Here is a late-breaking look at the delegate numbers.
Hillary Clinton has 1,934.
But Barack Obama has 2,130, putting him above the 2,118 needed to be the nominee.
Before a cheering crowd in Minnesota, Obama declared that he "will be" the Democratic nominee for president.
By doing so, he shattered a barrier more than two centuries old, to become the first black candidate ever nominated by a major political party for the nation's highest office.
Barack Obama came here to celebrate, but he's already looking ahead ...to the fight against John McCain and winning over the backers of Hillary Clinton, now that he's won the competition with her.
After five months and 54 primary contests , Barack Obama wasn't high fiving, even in private, says a top aide, but his supporters in St. Paul went wild...as Obama declared himself the winner.
"Tonight, I can stand before you and say that I will be the democratic nominee for president of the united states," said Obama.
He won Tuesday's primary in Montana...and won over dozens of super delegates... But on this final day, Obama lost South Dakota to Hillary Clinton...whom he praised.
"Our party and our country are better off because of her, and I am a better candidate for having had the honor to compete with Hillary Rodham Clinton," said Obama.
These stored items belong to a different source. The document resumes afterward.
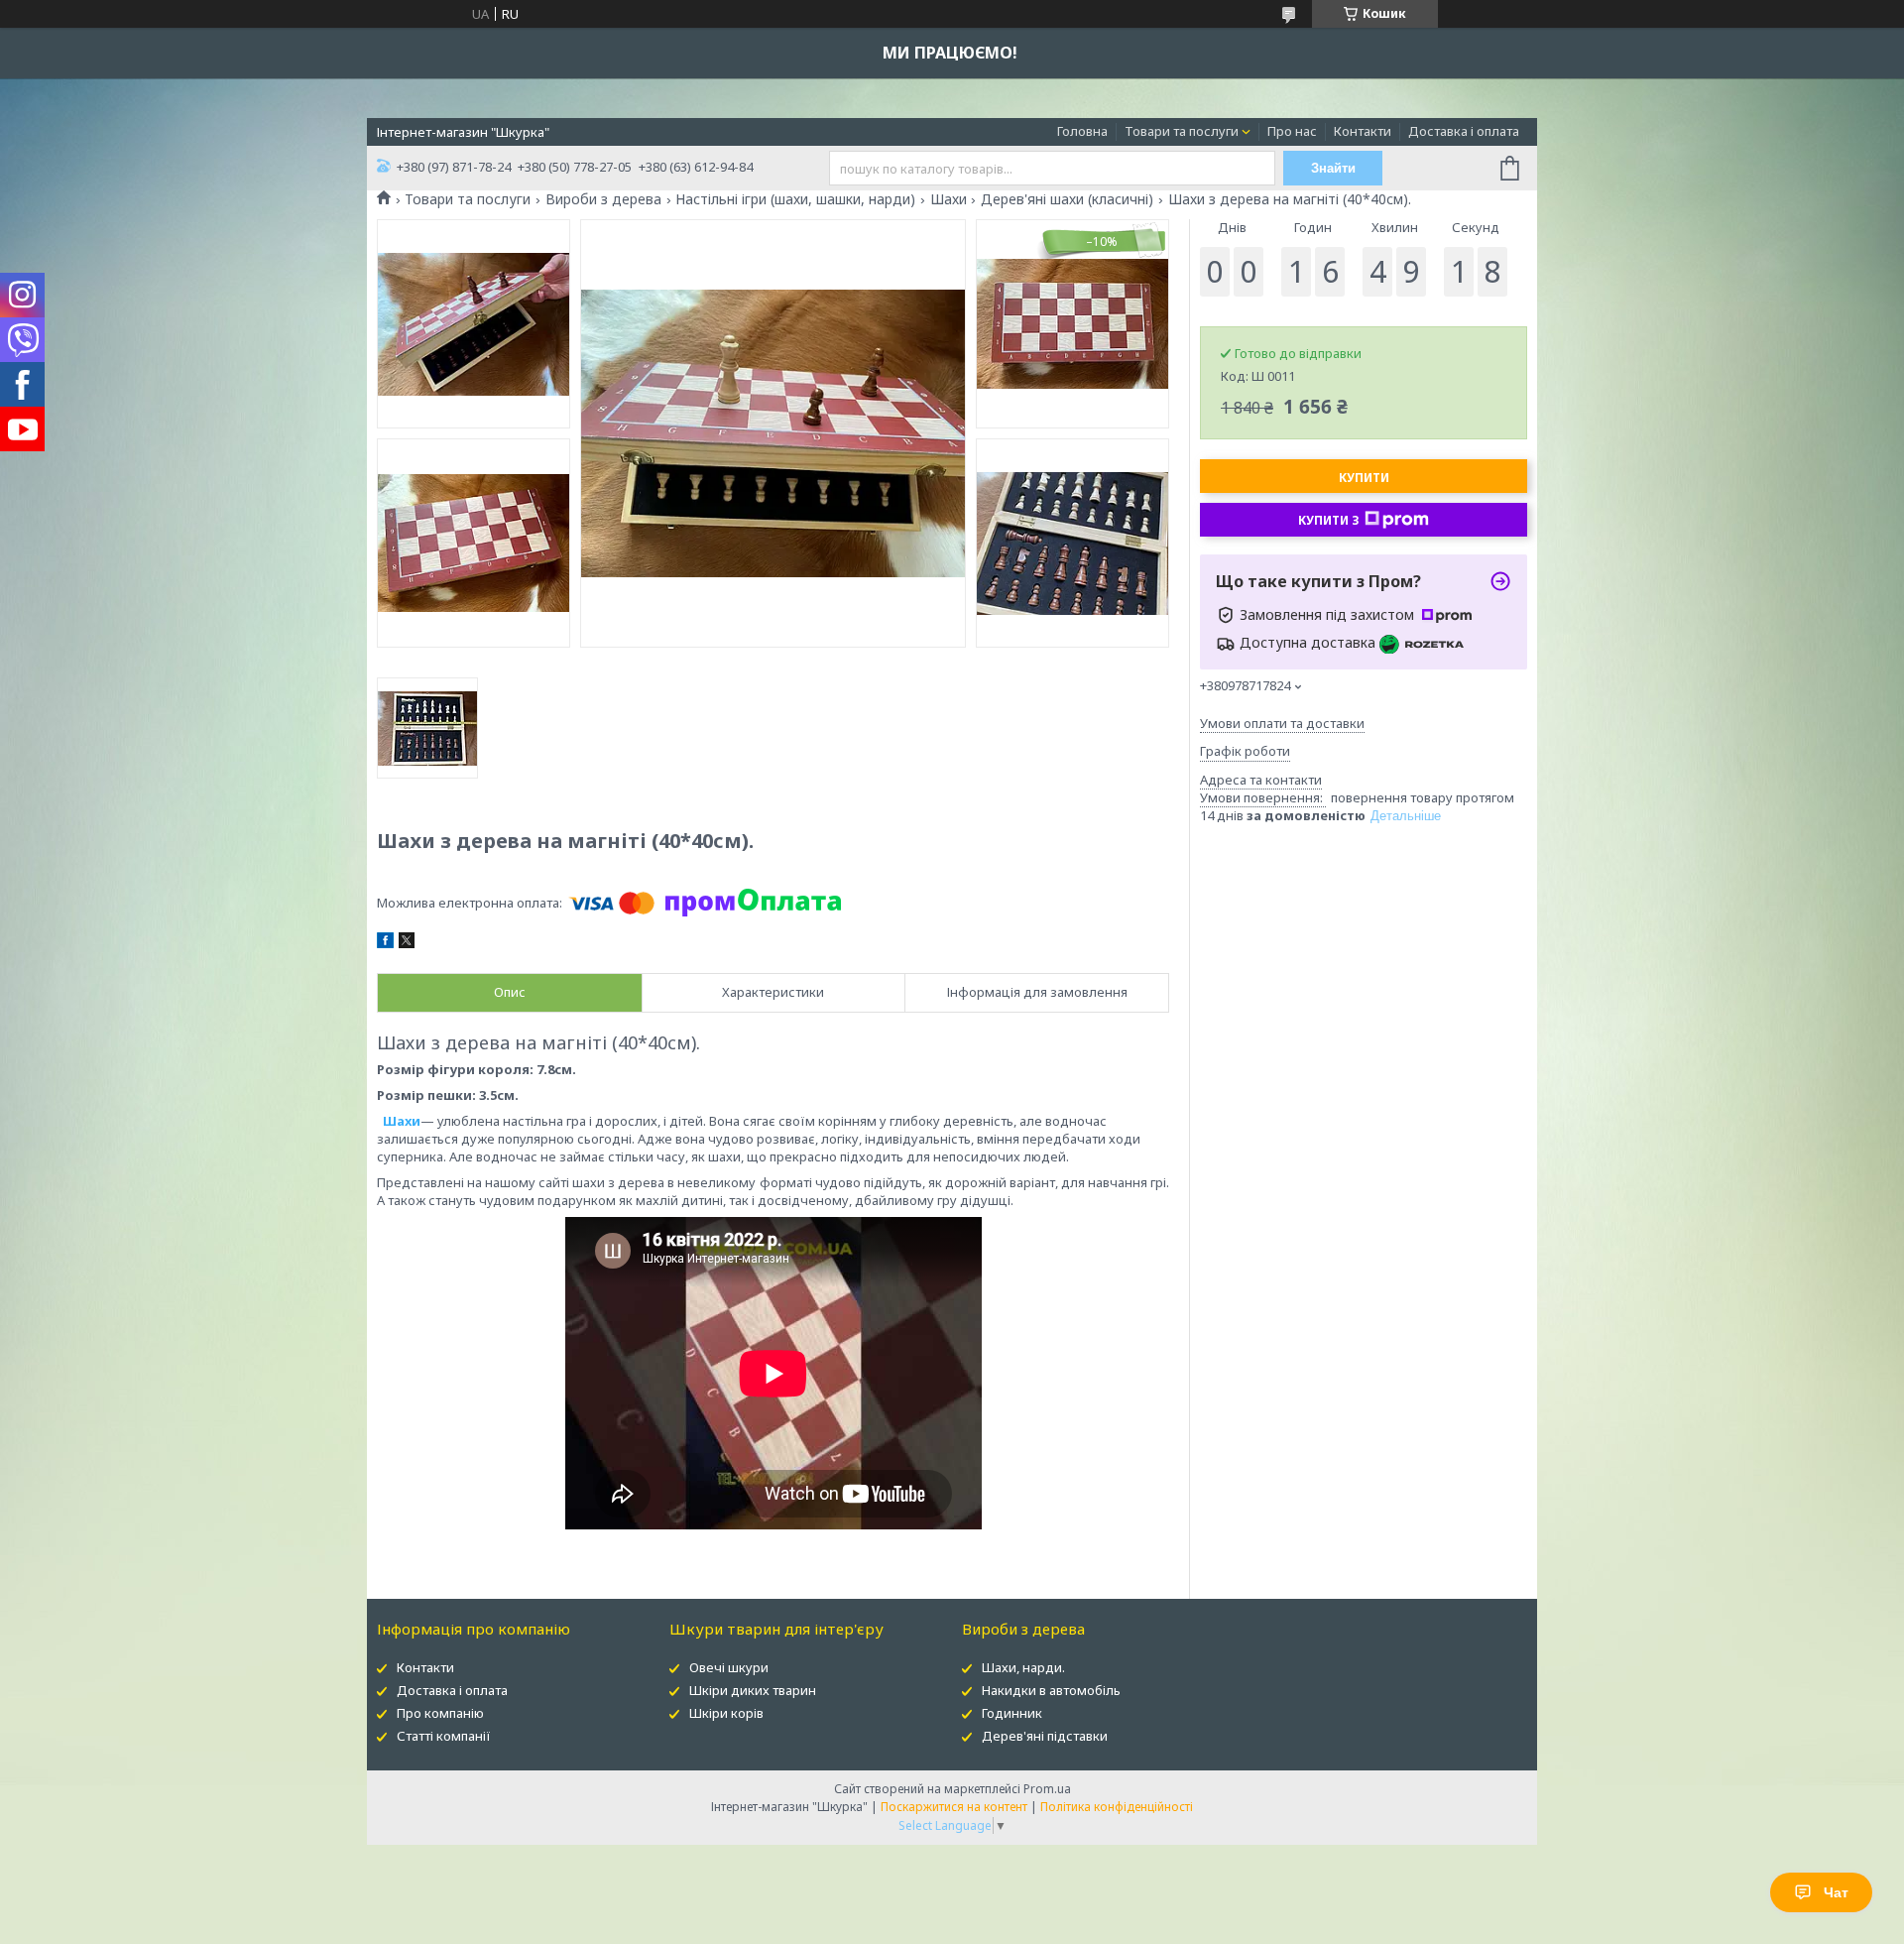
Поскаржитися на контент (954, 1806)
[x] (407, 943)
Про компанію (440, 1713)
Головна (1082, 131)
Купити (1364, 477)
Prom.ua (1047, 1788)
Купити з (1329, 520)
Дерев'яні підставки (1045, 1736)
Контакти (1362, 131)
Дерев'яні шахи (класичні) (1067, 199)
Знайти (1333, 168)
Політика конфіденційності (1116, 1806)
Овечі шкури (729, 1667)
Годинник (1012, 1713)
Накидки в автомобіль (1051, 1690)
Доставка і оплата (1463, 131)
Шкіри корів (726, 1713)
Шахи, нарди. (1023, 1667)
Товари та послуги (1182, 131)
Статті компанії (444, 1736)
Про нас (1292, 131)
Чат (1836, 1892)
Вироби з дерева (603, 199)
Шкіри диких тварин (752, 1690)
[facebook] (385, 943)
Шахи (948, 199)
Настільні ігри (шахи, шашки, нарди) (795, 199)
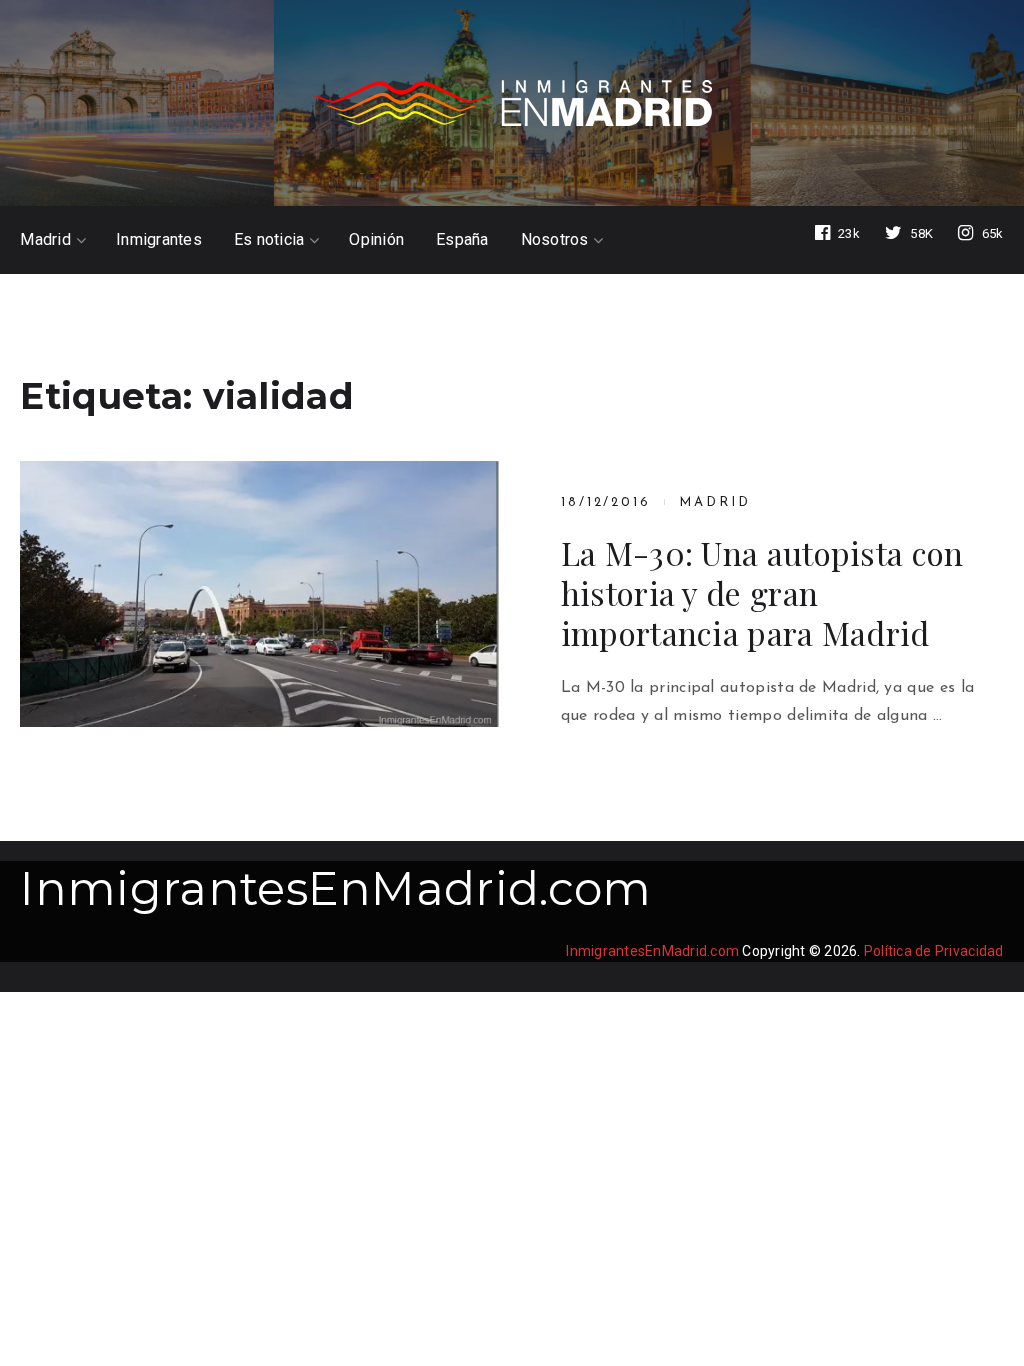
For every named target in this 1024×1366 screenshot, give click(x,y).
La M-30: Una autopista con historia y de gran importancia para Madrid (762, 593)
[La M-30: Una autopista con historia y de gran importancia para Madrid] (259, 594)
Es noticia (269, 240)
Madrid (45, 240)
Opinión (376, 240)
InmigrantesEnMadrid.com (335, 888)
She was in New York. Not ready yet to concede that she's lost the nomination.
"And in the coming days I will be consulting with advisers and party leaders to determine how to move forward with the best interest of our party and my country guiding way," said Senator Hillary Clinton.
But she recognized Obama's accomplishment.
"It has been an honor to contest these primaries with him, just as it is an honor to call him my friend," said Clinton. "And I would like all of us to take a moment to recognize him and his supporters."
For the first time today, Clinton told supporters that she would consider the vice presidency if Obama asks.
Obama's focusing on his next race.
"So I'll say this - there are many words to describe John McCain's attempt to pass off his embrace of George Bush's policies as bipartisan and new," said Obama. "But change is not one of them."
McCain versus Obama could get nasty. McCain tonight...
"I have a few years on my opponent, so I am surprised that a young man has bought in to so many failed ideas," said McCain.
Five more months of campaigning ahead. But Tuesday night for Barack Obama: celebration.
Wednesday, both Obama and Clinton will be in Washington. Both facing the same question. Will they form a dream team?